> Document text:
_ _ _ _

GordonCopestake (941689) | more than 5 years ago | (#27967235)

Shock - Simplified computer models of $HIGHLY_COMPLEX_SYSTEM found to be inaccurate! News at 11!

I don't get it (1)

Overzeetop (214511) | more than 5 years ago | (#27967283)

"...and likely plays havoc with global models of climate change"

So, they think it might make a difference in the model, but they don't know - which means they haven't tested it and are going on gut instinct that a single boundary condition to a problem with thousands of boundary conditions (not all equal, of course) will completely reverse the theory and find out that the earth is acting in a way opposite to our expectations.

Call me when they actually update the model and correlate it with global temperature readings. Being wrong in one area is no big deal. Being wrong and having it completely invalidate the overall results is quite different.

Mmmm, CPMA (2, Funny)

ndg123 (801212) | more than 5 years ago | (#27967347)

Its been a while since I worked a problem queue for a living, but this sev 1 defect which has been raised "Ocean Circulation Doesn't Work As Expected" is just going to be closed as "Working as designed".

"The most exciting phrase to hear in science, (3, Insightful)

_ _ _ _

> What is required: Could you update the comment thread by writing out everything from "Mmmm, CPMA (2, Funny)" down to "science, (3, Insightful)" again, with "problem queue" changed to "ticket queue"? The data has no connection to the comment thread.

Data excerpts:
_ _ _ _

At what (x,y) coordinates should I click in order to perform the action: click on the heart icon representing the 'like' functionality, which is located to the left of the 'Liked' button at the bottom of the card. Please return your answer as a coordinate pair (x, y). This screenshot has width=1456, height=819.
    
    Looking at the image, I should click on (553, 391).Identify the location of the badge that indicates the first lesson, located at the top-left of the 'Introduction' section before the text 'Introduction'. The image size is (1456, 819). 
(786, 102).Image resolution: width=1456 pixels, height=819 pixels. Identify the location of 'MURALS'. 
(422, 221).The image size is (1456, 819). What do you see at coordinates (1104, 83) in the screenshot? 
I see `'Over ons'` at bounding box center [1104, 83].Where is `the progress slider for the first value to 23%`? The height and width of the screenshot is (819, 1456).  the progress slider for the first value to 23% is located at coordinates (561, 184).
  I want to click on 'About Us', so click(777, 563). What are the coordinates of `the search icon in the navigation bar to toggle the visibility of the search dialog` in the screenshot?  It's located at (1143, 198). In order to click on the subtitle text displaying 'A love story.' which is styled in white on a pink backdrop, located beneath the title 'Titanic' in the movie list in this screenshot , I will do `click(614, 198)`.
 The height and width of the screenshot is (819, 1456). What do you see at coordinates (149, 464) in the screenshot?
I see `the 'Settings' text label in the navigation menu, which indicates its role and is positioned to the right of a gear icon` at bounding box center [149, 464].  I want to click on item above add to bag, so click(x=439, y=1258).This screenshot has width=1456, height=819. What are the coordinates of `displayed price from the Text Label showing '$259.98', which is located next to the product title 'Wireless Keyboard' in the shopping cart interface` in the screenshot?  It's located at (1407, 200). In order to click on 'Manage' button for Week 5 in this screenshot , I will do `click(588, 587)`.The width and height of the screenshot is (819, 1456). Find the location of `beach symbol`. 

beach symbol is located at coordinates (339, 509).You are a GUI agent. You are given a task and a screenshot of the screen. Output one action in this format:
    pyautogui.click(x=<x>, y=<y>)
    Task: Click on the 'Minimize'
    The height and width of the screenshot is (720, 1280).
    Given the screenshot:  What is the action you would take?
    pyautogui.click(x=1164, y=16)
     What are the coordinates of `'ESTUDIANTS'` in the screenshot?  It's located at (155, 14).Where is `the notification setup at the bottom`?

_ _ _ _

> Solution to this exercise:
Mmmm, CPMA (2, Funny)

ndg123 (801212) | more than 5 years ago | (#27967347)

Its been a while since I worked a ticket queue for a living, but this sev 1 defect which has been raised "Ocean Circulation Doesn't Work As Expected" is just going to be closed as "Working as designed".

"The most exciting phrase to hear in science, (3, Insightful)